It was warm. Not so warm that the humidity was overwhelming, though. And there was a nice, cool breeze off of the water. As I stood in that field, surrounded by hundreds of my peers and the national media, there was no where else on the planet I would have rather been. I scoped out my spot, just to the left of the countdown clock, where I had a direct line of sight to the launch pad. That spot was intentional. I knew that by standing there, I would be able to find myself in every photo taken of this day forever. This was where I wanted to be. Where I needed to be.
I was about to see the final launch of NASA’s Space Shuttle Program.
Credit: © David Manning/ZUMAPRESS.com
The energy at the media site was electric that day. It was the same energy I had felt before at other launches I’d attended. But it was coupled with something else this time. Something somber. Confusion maybe? What would be next? Where would our nation go from here? How long would it be before America could launch astronauts from US soil again? Everyone out there wondered that exact same thing. We were all mourning the loss of this great program, this fleet of beautiful vehicles who carried our friends, our neighbors, our co-workers to the cusp of space and back. And that kind of mourning, coupled with the excitement, anticipation and uncertainty that each launch would bring was strange.
It was all very strange. That’s the only way I can describe it. It was just strange. I was there for work. I was managing media relations at the launch site for the space company I was working for at the time. I held on to that job just long enough to be there at that exact place at that time.
Now some people may not understand what our nation’s space programs are all about. They may wonder why we are spending so much money up there when we have such a dire need to spend money here on earth. All I ask is that they look up. Look up and look out beyond your own front door, beyond your own back yard. There is more to this universe than us. Life is so much bigger than we are. So I, like many thousands of others who commit their lives to the space program, do it because we care so much about this planet. I wish people understood that the amount of money the government spends on space exploration is only half on one cent of every tax dollar. It’s actually less than half of one cent. It is ridiculous how much we can do with such minuscule budgets every year. And the men and women who do this line of work, pour their hearts and souls into it. Working in the space industry isn’t just a job, it’s a way of life for all of us.
What people don’t understand, what they don’t often see, are the benefits. It’s much more than Teflon and tang. It’s inspiration for future generations to strive to be bigger, to dare to do more, to go boldly beyond anywhere we’ve ever been. It is important.
On that warm day in that field on the water, I sidled up to the countdown clock and gazed across the creek to the launch pad three miles away. The sound of George Diller’s commentary echoed from the speakers perched high above the crowd.
“Go for main engine start.”
“T minus 10…9…8…7…6…5 – all three main engines up and burning – 2…1…zero and liftoff! The final liftoff of Atlantis. On the shoulders of the space shuttle, America will continue the dream.”
I stood there in awe of the smoke, the flames, the beauty of what these four people were doing riding that rocket to space. The finality of it all took my breath away. I closed my eyes, let the tears flow, and waited for the shockwave of the launch to rattle my chest. The launch literally touching my heart.
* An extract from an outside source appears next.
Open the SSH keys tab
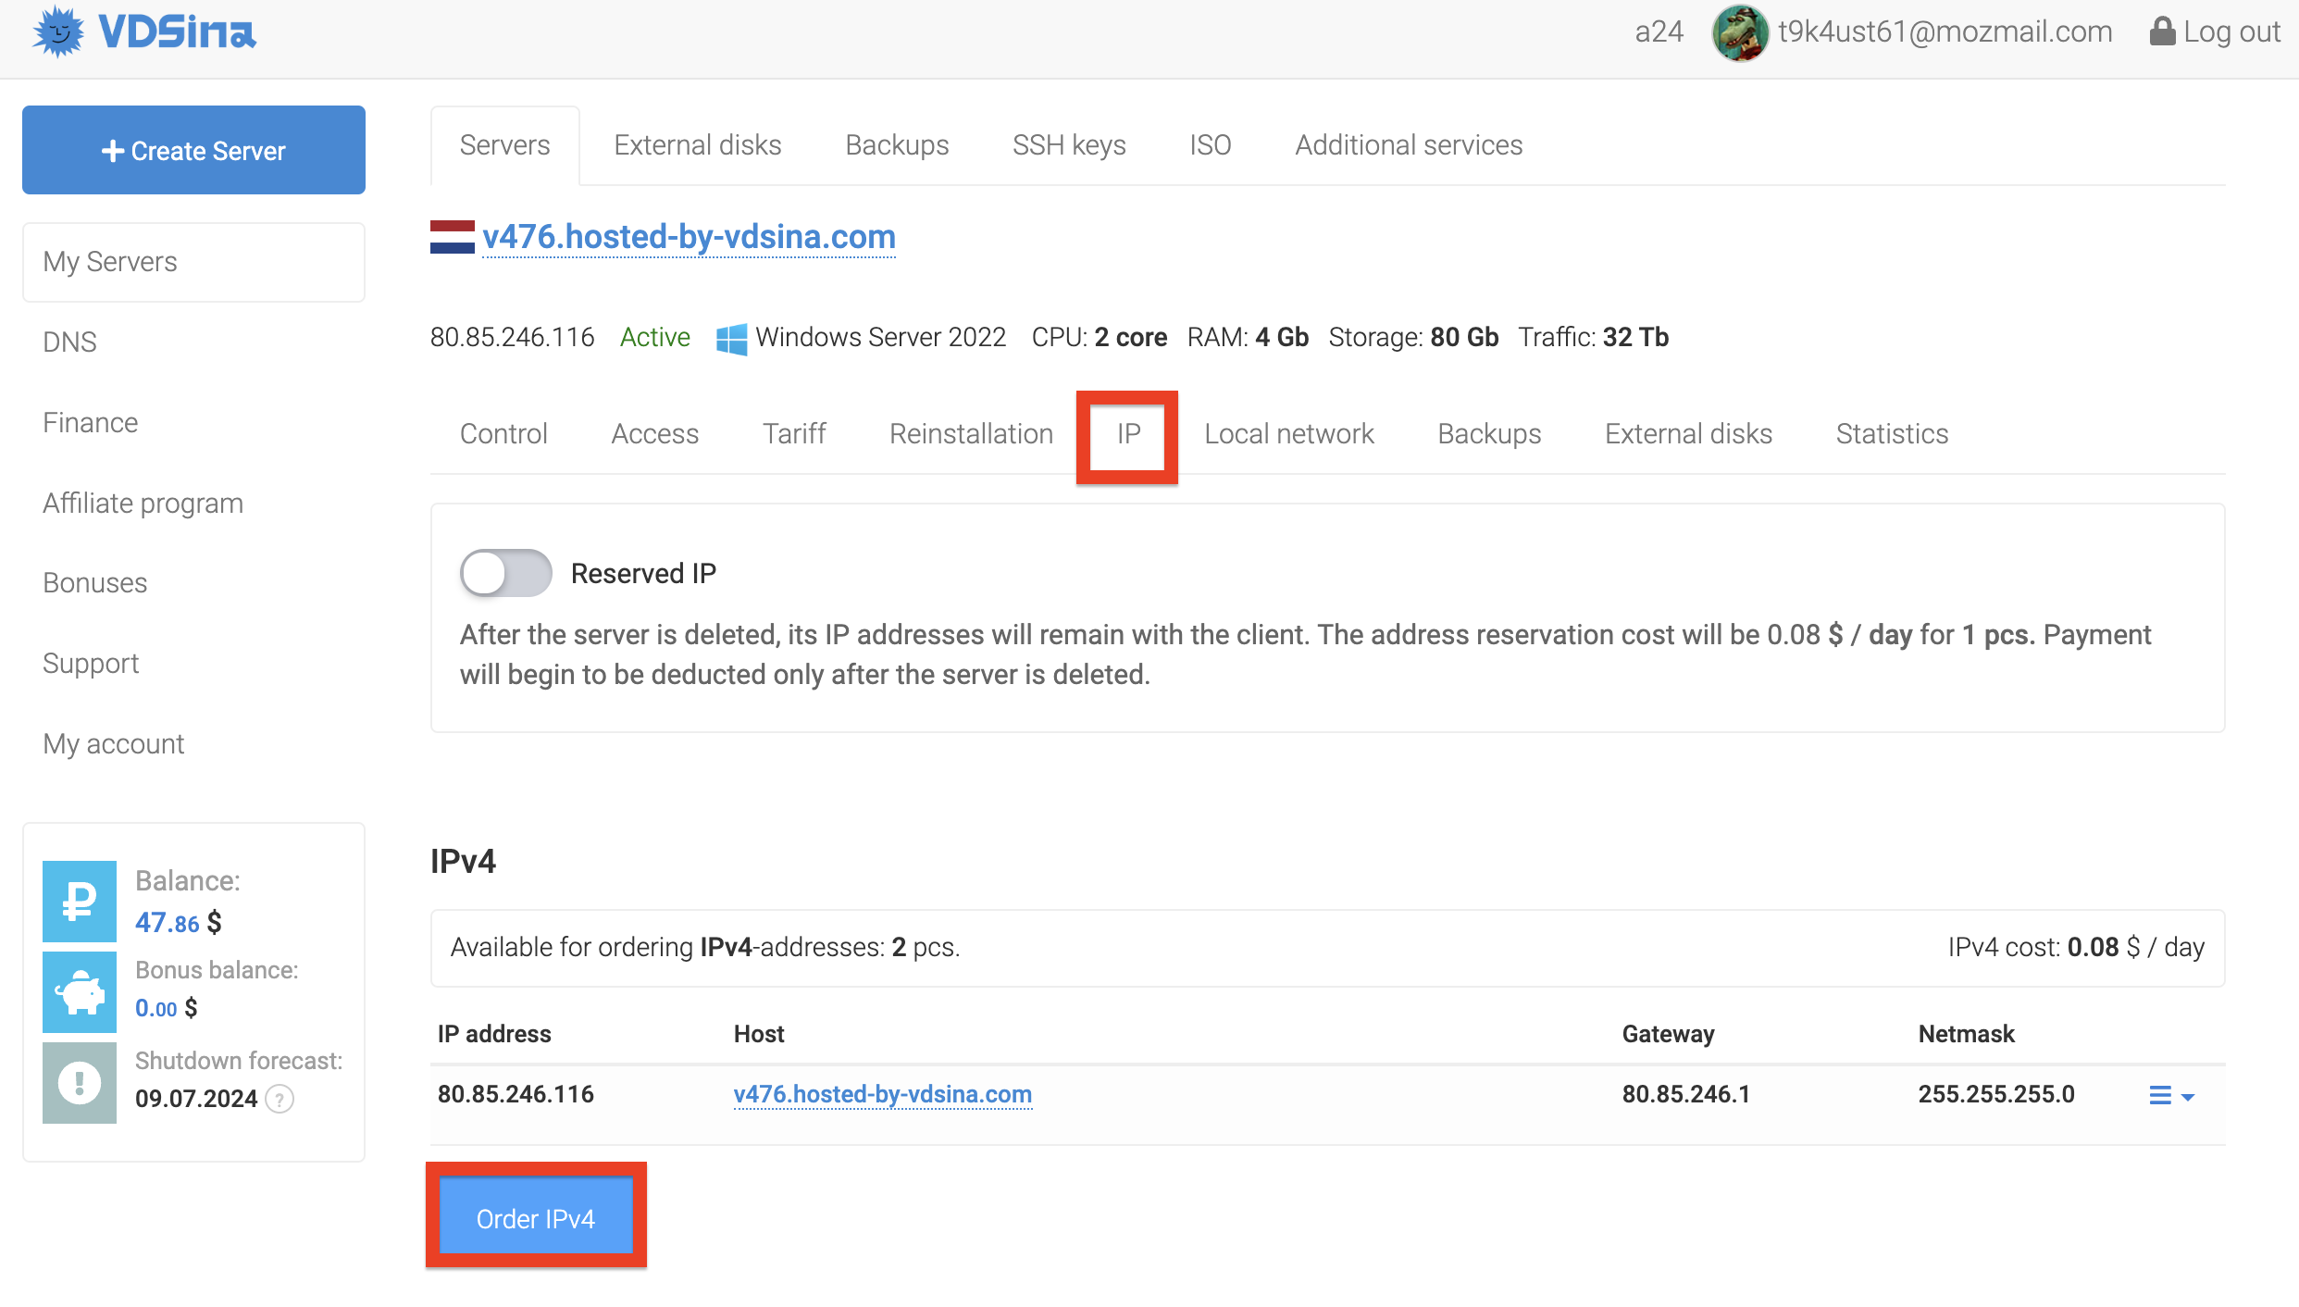pos(1068,145)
With George’s final space shuttle commentary complete, my friend Rob took over.
“Houston now controlling the flight of Atlantis. The space shuttle spread it’s wings for one final time for the start of a sentimental journey into history.”
By that time, I was hugging and sobbing uncontrollably along with hundreds of strangers. The sentimentality, the sadness, it was palpable.
The space community is a microcosm in and of itself. We have our celebrities, our villains, our armchair rocket scientists. But deep down, every single person I know who touches space, touches it with their heart. It’s an industry like none I’ve ever seen. The passion is distinct. We all want to explore. We may not all want to go ourselves, but we crave the knowledge of what’s beyond our line of sight. And we will launch humans from US soil again. And you can bet that I will find a way to be there on that momentous day, waiting to feel the rumble of that launch all the way to my core.